The authors of the paper point out that several exploratory wells near Pikka happened to be drilled at locations that just missed the huge Nanushuk oil pool. In addition, the Pikka discovery lies below the Colville River flood plain, a factor that renders seismic surveying in the area especially challenging.

The paper said seismic data, in combination with existing well data, demonstrated that sands of the Nanushuk had been laid down as a series of bodies across and down the upper edge of the shelf of an ancient marine basin. The flow of sediments from the west into the basin caused the shelf margin to progressively move towards the east, leaving in its wake a series of sigmoidal “clinoforms,” consisting of sand bodies dipping towards the east and elongated in a north-south direction.

“The system of clinoforms that stretch from the Chukchi on the west to the eastern boundary of the state is the largest on the planet. The only geologic analog for this system is the West Siberian Basin, which is one of the largest and most prolific hydrocarbon basins in the world and has more than 100 giant fields,” Armstrong said.

Per the U.S. Geological Survey, discovered hydrocarbons in the West Siberian Basin are 144 billion barrels of oil and more than 1,300 trillion cubic feet of natural gas.

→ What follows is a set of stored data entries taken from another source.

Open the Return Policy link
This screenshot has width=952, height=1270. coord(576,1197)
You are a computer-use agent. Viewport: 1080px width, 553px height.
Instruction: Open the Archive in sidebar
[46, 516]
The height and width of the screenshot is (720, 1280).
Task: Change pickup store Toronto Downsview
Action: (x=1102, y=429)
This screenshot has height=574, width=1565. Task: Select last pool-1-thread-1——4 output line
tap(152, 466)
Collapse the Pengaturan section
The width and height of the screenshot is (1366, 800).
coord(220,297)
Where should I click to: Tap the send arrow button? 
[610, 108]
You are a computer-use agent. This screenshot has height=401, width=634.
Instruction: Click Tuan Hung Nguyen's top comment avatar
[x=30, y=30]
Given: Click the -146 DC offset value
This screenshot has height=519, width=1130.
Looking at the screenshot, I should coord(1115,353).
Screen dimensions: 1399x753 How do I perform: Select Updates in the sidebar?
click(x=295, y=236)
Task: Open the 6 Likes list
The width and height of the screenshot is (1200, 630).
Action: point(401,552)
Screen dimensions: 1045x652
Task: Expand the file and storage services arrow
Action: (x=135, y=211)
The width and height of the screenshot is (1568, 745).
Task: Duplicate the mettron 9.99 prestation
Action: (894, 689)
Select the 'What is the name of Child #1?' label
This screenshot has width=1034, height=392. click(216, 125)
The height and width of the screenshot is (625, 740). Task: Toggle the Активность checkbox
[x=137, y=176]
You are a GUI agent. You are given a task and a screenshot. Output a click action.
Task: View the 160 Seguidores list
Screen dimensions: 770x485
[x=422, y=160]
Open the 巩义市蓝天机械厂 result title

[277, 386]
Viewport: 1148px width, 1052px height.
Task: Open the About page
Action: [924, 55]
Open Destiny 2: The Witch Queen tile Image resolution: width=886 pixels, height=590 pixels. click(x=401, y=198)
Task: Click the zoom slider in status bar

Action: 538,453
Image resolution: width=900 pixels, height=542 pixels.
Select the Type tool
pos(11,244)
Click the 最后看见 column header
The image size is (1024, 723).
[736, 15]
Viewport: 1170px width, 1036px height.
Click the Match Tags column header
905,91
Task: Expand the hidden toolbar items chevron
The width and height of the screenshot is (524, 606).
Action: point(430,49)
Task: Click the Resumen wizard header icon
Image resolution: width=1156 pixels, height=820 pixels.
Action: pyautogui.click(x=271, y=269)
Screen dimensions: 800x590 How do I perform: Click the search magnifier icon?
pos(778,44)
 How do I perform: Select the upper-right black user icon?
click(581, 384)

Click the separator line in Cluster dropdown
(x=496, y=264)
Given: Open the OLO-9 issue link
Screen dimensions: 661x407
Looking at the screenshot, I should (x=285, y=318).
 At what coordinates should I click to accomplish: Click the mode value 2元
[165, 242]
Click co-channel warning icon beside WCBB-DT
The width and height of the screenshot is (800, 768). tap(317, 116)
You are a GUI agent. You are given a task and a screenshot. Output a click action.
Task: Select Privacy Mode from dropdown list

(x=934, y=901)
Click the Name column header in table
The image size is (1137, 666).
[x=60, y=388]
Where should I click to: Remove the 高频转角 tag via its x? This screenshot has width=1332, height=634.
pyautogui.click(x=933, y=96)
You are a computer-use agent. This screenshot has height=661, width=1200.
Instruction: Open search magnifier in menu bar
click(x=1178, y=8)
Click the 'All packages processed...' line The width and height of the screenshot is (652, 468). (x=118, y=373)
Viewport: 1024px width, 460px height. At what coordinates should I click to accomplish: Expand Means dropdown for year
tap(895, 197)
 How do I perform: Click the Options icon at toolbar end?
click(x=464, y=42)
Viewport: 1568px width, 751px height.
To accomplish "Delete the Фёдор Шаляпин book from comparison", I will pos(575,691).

The assessed mean undiscovered resources are 55.2 billion barrels of oil, 642.9 trillion cubic feet of gas, and 20.5 billion barrels of natural gas liquids.

“The comparison bodes well for the future of North Slope exploration,” he said. “There is no conventional onshore oil play in the world that has the type of potential that still exists on the North Slope. These massive shallow oil targets more than offset the Alaska challenges of weather, infrastructure access, funding issues.”

Also, Armstrong noted, “the North Slope is one of the cleanest, most environmentally friendly, lowest carbon intensive oil production provinces in the world. A lot to like.”